The question is pretty simple if there is no zero of order $N$ at infinity, such that it does not cancel the pole of $f(t)$ at infinity of order $N$.

In this case it follows that $f(t) g(t) \in M^{!}_2$ and so we just set the constant coefficient to zero.

However, if there is a zero of order $N$ at infinity then $f(t)g(t) \in M_2$ instead, and the constant coefficient is not zero in general.

So my question is how do we know there is not a zero of order $N$ at infinity?

The Attempt at a Solution

From what I understand the expansion of $f(t)$ in terms of $q$ is the expansion of $f(t)$ near $\infty$ and it is holomorphic - no pole at $\infty$- if there are no negative coefficients, and if there are negative coefficients the last one gives the order of the pole.

However for positive coefficients it runs to $\infty$ , how do you deduce the order of any zeros? or

 

[binbagsss]

So my question is how do we know there is not a zero of order $N$ at infinity?

Ok, so I think this is obvious since $g(t) \in M_k$ not $S_k$ so there is no zero at $q=\infty$ due to the non-zero constant coefficient. HOWEVER, so in the case a function $\in S_k$ there is a zero at $\infty$ and from the Fourier expansion $\sum\limits_{n=0}^{\infty} q^n$ wouln't i conlclude it is a zero of order infinity?
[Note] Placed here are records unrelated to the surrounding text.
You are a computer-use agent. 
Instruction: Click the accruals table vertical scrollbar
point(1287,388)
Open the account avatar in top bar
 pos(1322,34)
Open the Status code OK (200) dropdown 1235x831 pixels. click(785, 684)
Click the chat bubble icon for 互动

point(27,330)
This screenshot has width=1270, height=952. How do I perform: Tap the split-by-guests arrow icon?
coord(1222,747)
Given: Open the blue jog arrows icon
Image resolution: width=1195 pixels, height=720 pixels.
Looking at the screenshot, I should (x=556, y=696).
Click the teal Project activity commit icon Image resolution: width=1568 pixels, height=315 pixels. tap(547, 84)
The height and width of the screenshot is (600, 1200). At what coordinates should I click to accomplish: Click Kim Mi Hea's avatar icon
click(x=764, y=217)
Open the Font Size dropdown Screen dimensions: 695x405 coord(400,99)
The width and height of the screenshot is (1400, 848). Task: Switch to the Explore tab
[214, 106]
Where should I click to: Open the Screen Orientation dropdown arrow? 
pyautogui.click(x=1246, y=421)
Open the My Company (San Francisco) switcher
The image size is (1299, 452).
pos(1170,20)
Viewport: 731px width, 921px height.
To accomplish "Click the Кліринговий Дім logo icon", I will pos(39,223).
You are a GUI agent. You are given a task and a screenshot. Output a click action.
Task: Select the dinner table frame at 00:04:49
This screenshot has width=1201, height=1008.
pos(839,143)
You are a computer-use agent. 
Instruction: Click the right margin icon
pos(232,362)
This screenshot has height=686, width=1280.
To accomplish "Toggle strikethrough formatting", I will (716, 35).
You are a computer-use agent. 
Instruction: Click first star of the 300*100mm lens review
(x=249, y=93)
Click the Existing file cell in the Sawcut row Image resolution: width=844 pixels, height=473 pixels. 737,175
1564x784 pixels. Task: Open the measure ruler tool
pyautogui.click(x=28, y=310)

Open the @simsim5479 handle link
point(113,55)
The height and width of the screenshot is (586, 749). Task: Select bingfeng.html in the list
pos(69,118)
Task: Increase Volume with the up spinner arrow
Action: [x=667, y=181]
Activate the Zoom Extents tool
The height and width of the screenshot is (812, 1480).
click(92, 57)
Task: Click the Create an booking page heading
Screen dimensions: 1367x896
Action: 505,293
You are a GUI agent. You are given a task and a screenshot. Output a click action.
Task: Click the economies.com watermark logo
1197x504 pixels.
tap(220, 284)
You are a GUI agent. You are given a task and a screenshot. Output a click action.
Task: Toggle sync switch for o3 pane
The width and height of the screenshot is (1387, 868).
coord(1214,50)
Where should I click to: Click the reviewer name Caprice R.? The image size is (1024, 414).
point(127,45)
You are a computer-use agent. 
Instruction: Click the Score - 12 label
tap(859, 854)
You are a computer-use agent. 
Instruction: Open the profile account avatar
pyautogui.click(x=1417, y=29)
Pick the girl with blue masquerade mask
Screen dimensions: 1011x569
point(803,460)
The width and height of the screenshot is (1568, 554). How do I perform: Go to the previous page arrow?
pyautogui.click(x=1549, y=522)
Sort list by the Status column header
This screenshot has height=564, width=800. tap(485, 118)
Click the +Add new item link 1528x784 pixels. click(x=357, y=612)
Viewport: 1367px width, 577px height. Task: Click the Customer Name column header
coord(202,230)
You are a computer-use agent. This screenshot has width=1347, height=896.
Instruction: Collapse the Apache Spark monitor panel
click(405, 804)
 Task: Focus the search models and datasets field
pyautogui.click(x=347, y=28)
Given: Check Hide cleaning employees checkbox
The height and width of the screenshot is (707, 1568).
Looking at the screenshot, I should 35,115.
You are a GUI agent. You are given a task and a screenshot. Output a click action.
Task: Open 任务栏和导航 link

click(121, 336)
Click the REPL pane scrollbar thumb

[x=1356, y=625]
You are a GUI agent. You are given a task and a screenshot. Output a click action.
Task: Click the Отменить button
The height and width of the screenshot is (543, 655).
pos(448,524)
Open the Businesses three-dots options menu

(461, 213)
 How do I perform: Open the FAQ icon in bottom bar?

But I suspect this is wrong? thanks

 

[binbagsss]

Ok, so I think this is obvious since $g(t) \in M_k$ not $S_k$ so there is no zero at $q=\infty$ due to the non-zero constant coefficient. HOWEVER, so in the case a function $\in S_k$ there is a zero at $\infty$ and from the Fourier expansion $\sum\limits_{n=0}^{\infty} q^n$ wouln't i conlclude it is a zero of order infinity? But I suspect this is wrong? thanks

actually no, since $S_k$ is a sub-group of $M_k$ so we haven't necessarily been told that there is a non-vanishing constant coefficient.